> PROVIDED TEXT:
'''

When I had joined this project, my vision had lain somewhere between a samizdat and Mickey Rooney and Judy Garland: “Hey, kids, let’s put on a show.” I thought we’d print a book; sell it; throw a party with any money we made. Now I was getting the idea others imagined Best Seller Lists and Oprah invitations. Instead of sugar plums, visions of Fictitious Business Names, sales tax, partnership agreements, and ensuing litigation dance in my head.

Not only that.
Faithful readers may recall the submission, which bothered no one else but led me to editorial suggestions which caused the author to call me a “Jackass.” Now another contributor’s complaints about his submission’s treatment, which bothered no one else, led me to call out his discourteouies, causing him to decry my “B.S.” and express the wish not to hear from me again. (I should have known he was touchy since he had stormed out of a pandemic-era café-regulars-only Zoom for some offense of mine, never to return.)
Alas and alack. The upshot to all this is I fear I am in for a down-grading when it comes to “Plays well with others.”

Last Ten Books Read — XV

(In Order of Completion)

1. Simon Blackburn. THINK. A handy history of philosophy to which I was tipped by my philosopher emeritus neighbor.

2. Vladimir Sorokin. DAY OF THE OPRICHNIK. The fourth novel I have read by this guy. (I had forgotten I had already done two.) Now I am – I hope – finished with him. For a scabrous, offensive novelist, I prefer Houllebecq.

3. Marcus Aurelius. MEDITATIONS. About the only book I held onto from my Soc. Sci. I course. It impressed me then and I liked it now. Surprisingly similar to some Buddhist-think.

4. R.V. Jones. MOST SECRET WAR. Recommended by a friend. He said JFK liked it. A complete waste of time for me.

5. Thich Nhat Hanh. HOW TO CONNECT. It’s always good to have a little Buddhism around. This is a shirt-pocket size volume I found of the “Free Books” shelf of the café, where pickings have been slim recently.

6. Joshua Cohen. THE NETANYAHUS. I was impressed by how he began and ended and how he delivered the historical stuff fictionally, but much of the middle was weak tea. It must have been a weak year, fiction-wise, for the Pulitzer committee.

7. William Goldman. THE PRINCESS BRIDE. (Second time.) Previously discussed in this very space.

'''

> DATASET RECORDS:
'''

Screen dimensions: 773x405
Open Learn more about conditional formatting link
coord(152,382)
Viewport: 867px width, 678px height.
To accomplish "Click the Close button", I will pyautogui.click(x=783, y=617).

'''

> EXERCISES:
a) Repeat the blog post word for word, starting with "2. Vladimir Sorokin." and going on through "time for me.".
b) Can you sum up the blog post in two sentences?
c) In the blog post, which book did the writer find on the café's "Free Books" shelf?
The data above come from a separate source unrelated to the blog post.

> RESPONSE LIST:
a)
2. Vladimir Sorokin. DAY OF THE OPRICHNIK. The fourth novel I have read by this guy. (I had forgotten I had already done two.) Now I am – I hope – finished with him. For a scabrous, offensive novelist, I prefer Houllebecq.

3. Marcus Aurelius. MEDITATIONS. About the only book I held onto from my Soc. Sci. I course. It impressed me then and I liked it now. Surprisingly similar to some Buddhist-think.

4. R.V. Jones. MOST SECRET WAR. Recommended by a friend. He said JFK liked it. A complete waste of time for me.

b) The writer joined the project picturing a simple effort to print a book, sell it and throw a party, but now worries about business names, sales tax, partnership agreements and litigation as others imagine best-seller lists. Clashes with two contributors have left the writer fearing a poor mark for "Plays well with others," and the post then lists recently finished books, among them THINK, MEDITATIONS and THE NETANYAHUS, each with a brief reaction.

c) HOW TO CONNECT by Thich Nhat Hanh.